Обнажив давно нуждающиеся в замене протезы, реставратор грустно улыбнулся:

– Какие уж тут шутки.

Снова образовалась пауза. Глеб обдумывал услышанное, а Лягин опять погрузился в воспоминания.

– Так или иначе, – наконец сказал он, – мы нашли, что рельеф иконы составлен из двух частей: нижней, более древней, и верхней, где изображена Богородица. Как я уже говорил, воск – довольно капризный в смысле датирования материал. Я тогда носился с идеей прозондировать икону с помощью бура, но нам так и не позволили этого сделать. Боялись, что Церковь поднимет шум. Так что оставались только неразрушающие методы.

– А просветить чем-нибудь не пробовали?

– Пытались рентгеном, но, поскольку первичный слой тоже представлял собой мягкую воскомастику, это особых результатов не принесло. Получились какие-то размытые контуры, напоминавшие группу из нескольких фигур. Да у нас и аппаратуры стоящей не было, а современных технологий обработки изображения тогда и близко не существовало. Жаль. Нам бы в то время – да сегодняшние возможности…

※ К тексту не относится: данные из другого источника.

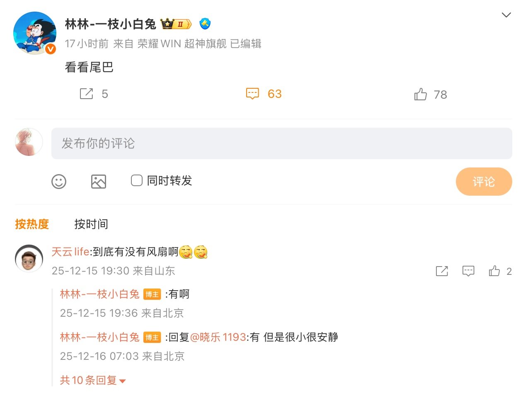Open the 天云life commenter profile link
This screenshot has width=528, height=393.
[x=70, y=251]
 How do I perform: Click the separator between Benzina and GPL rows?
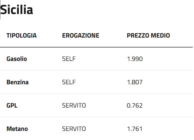tap(96, 94)

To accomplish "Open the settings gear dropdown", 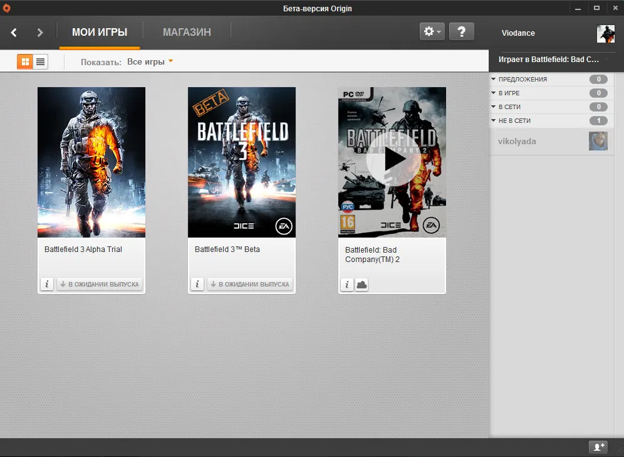I will 432,31.
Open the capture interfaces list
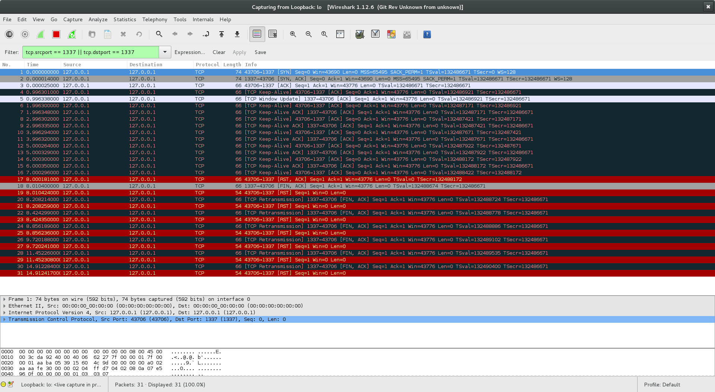The image size is (715, 392). click(x=9, y=34)
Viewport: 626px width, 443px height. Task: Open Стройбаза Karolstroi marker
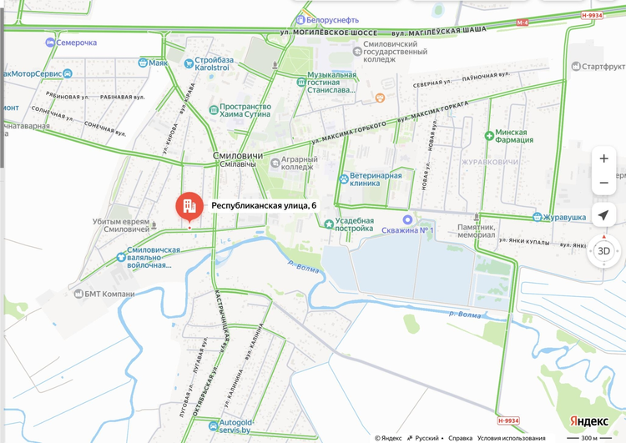[x=189, y=63]
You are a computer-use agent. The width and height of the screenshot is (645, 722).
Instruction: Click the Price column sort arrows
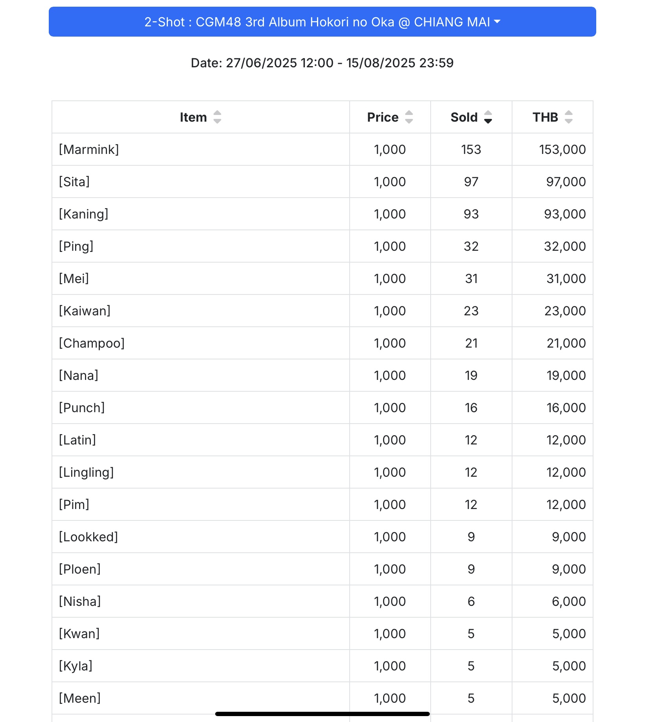coord(409,117)
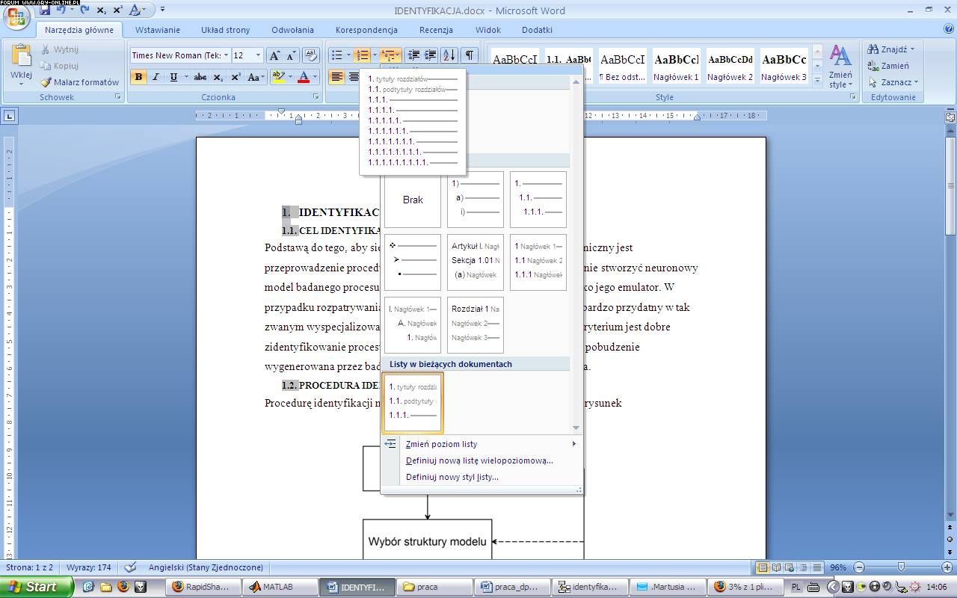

Лягин опять замолчал. Глеб решил, что пожилой человек устал и хотел бы закруглиться.

– Спасибо. Все это крайне интересно.

Стольцев поднялся и уже собирался попрощаться.

– Подождите, это еще не все. Вам подлить чаю?

Как оказалось, хозяин вовсе не собирался так скоро отпускать гостя. Щедро плеснув свежезаваренного чая в безразмерные кружки, реставратор снова устроился на диване.

– А еще мы нашли кусок древней ткани… – Лягин явно получал удовольствие от рассказа и, кажется, хотел максимально его растянуть.

– Ткани?

– Да, между слоями воска был тщательно спрятан фрагмент ветхой материи. Вот здесь. – Он снова ткнул пальцем в репродукцию.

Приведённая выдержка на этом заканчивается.